We conducted a cross-sectional study with a large sample. We managed to collect quality data with a higher response rate. We are able to study the impact of migration and quarantine on the psychological distress level of returnees in the context of COVID-19. Nevertheless, the study findings need to be interpreted taking the following limitations into account. First, this study is not a community-based study; participants are recruited from quarantine centers. Hence, our sample is not representative and the findings are not generalizable to all migrant returnees. For instance, the participants of this study do not represent those migrant returnees stayed by themselves in hotels in the quarantine period. Second, the study is cross-sectional and significant associations do not rule out reverse causality. Third, the sample for the study is biased towards women; more than 92% of the participants of the study were women. Hence the findings of the study may not be well generalized to men migrant returnees. Lastly, the instrument we used to measure the primary outcomes of the study (depression, anxiety and stress) has not been validated in the Ethiopian socio-cultural context, although it has been used in several previous studies.
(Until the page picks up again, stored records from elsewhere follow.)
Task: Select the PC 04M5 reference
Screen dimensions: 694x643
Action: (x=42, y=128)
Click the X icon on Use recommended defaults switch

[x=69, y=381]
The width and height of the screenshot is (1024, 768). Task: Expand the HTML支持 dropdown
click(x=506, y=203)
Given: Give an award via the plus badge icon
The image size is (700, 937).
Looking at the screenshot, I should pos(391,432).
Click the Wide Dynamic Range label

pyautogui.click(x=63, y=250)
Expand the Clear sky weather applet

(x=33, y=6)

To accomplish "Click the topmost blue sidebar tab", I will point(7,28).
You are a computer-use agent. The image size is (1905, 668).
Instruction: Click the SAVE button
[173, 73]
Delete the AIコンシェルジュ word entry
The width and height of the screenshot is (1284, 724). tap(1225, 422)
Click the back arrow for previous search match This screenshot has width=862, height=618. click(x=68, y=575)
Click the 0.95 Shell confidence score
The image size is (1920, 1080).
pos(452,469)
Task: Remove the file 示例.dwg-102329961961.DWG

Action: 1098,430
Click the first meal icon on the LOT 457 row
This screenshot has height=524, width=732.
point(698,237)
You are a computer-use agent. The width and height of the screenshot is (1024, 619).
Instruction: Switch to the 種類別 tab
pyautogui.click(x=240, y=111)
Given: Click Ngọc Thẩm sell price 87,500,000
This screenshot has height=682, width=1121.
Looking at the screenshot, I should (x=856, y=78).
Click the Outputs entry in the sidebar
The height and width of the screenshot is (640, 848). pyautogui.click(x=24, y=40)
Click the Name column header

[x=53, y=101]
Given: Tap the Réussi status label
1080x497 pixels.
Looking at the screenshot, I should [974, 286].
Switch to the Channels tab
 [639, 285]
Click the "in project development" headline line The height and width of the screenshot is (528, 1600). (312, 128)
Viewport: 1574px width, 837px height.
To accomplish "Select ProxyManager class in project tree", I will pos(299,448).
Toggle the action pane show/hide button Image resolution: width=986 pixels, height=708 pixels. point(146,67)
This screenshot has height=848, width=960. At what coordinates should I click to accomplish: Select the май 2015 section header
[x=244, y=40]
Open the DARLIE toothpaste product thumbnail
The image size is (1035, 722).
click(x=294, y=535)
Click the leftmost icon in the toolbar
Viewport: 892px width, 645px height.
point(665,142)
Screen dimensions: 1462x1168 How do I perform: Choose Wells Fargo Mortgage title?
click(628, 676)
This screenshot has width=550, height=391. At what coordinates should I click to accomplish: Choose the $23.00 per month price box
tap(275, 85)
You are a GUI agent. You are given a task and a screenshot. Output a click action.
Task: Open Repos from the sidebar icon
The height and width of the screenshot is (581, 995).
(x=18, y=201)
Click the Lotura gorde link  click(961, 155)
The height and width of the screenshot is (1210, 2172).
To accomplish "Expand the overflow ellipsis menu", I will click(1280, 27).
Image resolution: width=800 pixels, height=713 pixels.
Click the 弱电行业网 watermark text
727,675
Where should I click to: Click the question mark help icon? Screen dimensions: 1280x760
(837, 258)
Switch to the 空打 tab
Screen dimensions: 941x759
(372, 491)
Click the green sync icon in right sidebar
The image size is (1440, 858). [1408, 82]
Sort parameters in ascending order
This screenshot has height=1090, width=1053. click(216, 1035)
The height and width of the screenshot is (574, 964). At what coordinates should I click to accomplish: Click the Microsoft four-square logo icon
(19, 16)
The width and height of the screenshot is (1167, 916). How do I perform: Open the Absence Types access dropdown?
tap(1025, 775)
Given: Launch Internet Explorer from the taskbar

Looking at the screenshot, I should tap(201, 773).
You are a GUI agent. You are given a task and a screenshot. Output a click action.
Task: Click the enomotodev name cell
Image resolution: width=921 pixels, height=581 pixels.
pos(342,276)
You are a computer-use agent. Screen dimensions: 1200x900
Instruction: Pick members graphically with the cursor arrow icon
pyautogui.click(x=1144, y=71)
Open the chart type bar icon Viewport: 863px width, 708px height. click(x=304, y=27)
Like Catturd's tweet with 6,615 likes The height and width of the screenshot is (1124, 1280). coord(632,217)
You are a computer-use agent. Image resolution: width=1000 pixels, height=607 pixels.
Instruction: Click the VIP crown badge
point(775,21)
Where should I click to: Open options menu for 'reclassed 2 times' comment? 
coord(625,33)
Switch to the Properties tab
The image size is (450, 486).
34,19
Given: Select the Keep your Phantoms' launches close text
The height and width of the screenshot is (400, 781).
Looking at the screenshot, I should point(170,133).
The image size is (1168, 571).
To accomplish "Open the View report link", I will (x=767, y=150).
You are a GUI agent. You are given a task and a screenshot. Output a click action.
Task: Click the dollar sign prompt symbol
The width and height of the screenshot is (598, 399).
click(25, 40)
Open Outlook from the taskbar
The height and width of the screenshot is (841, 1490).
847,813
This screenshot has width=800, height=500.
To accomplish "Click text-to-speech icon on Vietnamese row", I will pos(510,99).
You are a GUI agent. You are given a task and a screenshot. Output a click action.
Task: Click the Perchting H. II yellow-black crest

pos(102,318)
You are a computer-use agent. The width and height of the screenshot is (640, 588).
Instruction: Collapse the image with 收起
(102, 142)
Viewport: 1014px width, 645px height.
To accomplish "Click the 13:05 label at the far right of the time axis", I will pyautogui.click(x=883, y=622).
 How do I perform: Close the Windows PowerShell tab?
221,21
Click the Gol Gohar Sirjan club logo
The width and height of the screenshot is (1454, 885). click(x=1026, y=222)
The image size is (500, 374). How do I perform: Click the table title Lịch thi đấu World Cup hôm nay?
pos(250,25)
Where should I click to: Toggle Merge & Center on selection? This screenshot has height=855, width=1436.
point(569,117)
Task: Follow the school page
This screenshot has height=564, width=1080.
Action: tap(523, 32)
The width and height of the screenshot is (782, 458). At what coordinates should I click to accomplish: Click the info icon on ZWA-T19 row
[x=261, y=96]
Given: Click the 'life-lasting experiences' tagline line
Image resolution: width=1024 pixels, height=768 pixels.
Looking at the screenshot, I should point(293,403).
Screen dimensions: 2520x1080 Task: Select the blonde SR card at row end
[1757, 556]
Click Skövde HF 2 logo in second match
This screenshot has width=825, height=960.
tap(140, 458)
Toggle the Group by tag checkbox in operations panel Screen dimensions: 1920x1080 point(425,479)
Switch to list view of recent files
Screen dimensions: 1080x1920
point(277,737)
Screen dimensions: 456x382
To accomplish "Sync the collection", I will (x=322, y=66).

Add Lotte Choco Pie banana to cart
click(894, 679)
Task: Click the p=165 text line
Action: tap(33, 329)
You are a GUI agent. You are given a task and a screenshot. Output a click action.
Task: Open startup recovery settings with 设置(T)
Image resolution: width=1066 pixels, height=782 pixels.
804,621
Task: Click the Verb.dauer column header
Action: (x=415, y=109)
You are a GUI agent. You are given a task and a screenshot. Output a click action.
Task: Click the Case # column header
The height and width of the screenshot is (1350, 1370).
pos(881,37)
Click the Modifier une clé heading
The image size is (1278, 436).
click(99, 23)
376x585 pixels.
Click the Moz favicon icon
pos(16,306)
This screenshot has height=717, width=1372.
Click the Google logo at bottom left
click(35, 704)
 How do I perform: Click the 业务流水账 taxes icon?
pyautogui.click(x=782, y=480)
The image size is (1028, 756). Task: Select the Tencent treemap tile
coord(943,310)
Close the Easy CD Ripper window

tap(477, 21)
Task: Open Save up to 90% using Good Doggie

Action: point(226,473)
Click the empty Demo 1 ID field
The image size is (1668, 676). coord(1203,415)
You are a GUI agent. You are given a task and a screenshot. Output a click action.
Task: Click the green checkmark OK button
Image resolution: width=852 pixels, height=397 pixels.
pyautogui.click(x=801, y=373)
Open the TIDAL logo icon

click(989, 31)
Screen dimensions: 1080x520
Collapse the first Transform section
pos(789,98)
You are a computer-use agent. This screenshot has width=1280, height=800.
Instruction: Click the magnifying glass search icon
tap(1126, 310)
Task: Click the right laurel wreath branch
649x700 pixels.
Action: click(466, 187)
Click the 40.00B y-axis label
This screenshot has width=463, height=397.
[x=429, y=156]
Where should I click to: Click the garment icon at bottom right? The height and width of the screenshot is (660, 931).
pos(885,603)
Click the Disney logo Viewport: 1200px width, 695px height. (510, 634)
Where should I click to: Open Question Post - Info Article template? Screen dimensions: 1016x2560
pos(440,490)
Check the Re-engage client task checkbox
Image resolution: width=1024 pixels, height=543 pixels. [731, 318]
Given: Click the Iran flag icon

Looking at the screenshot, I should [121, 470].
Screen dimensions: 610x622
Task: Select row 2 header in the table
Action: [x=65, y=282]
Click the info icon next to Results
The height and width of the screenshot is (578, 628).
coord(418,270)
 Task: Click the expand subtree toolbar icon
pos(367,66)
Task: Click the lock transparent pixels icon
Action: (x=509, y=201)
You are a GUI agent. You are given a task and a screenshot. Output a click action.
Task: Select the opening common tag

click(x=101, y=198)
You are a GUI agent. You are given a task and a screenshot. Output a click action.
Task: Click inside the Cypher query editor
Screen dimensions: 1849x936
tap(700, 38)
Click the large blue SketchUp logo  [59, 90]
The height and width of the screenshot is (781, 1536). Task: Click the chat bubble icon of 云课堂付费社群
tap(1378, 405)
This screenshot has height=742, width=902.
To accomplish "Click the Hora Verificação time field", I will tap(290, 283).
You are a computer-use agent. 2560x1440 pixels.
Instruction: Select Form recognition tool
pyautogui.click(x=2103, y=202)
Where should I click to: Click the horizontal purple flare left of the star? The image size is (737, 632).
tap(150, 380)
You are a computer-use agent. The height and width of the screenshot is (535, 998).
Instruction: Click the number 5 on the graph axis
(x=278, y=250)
Conclusion and implications

Overall, the study shows that there is a very high prevalence of depressive, anxiety and stress symptoms among migrant returnees who are experiencing quarantine in association with COVID-19. The prevalence of psychological distress is found to be significantly higher among women than men. Quarantine and COVID-19 related factors, including fear of being infected with the virus, fear of discrimination after the quarantine, and experiencing COVID-19 like symptoms were significantly associated with increasing prevalence of depressive, anxiety and stress symptoms.

The findings of this study suggest implementing mass screening of psychological distress in this population for proper intervention and referral. Suitable mental health interventions need to be in place in quarantine centers and for migrant returnees in order to address the huge and double burden of mental health problems in this group. Mental health services need to be integrated with medical and other psychosocial and socioeconomic support services. There may be a few severe cases of mental disorders in quarantine centers, especially among migrant returnees. Hence, effective and efficient referral system should be instituted. Prospective longitudinal studies to determine change in the prevalence and severity levels of psychological distress after quarantine are warranted.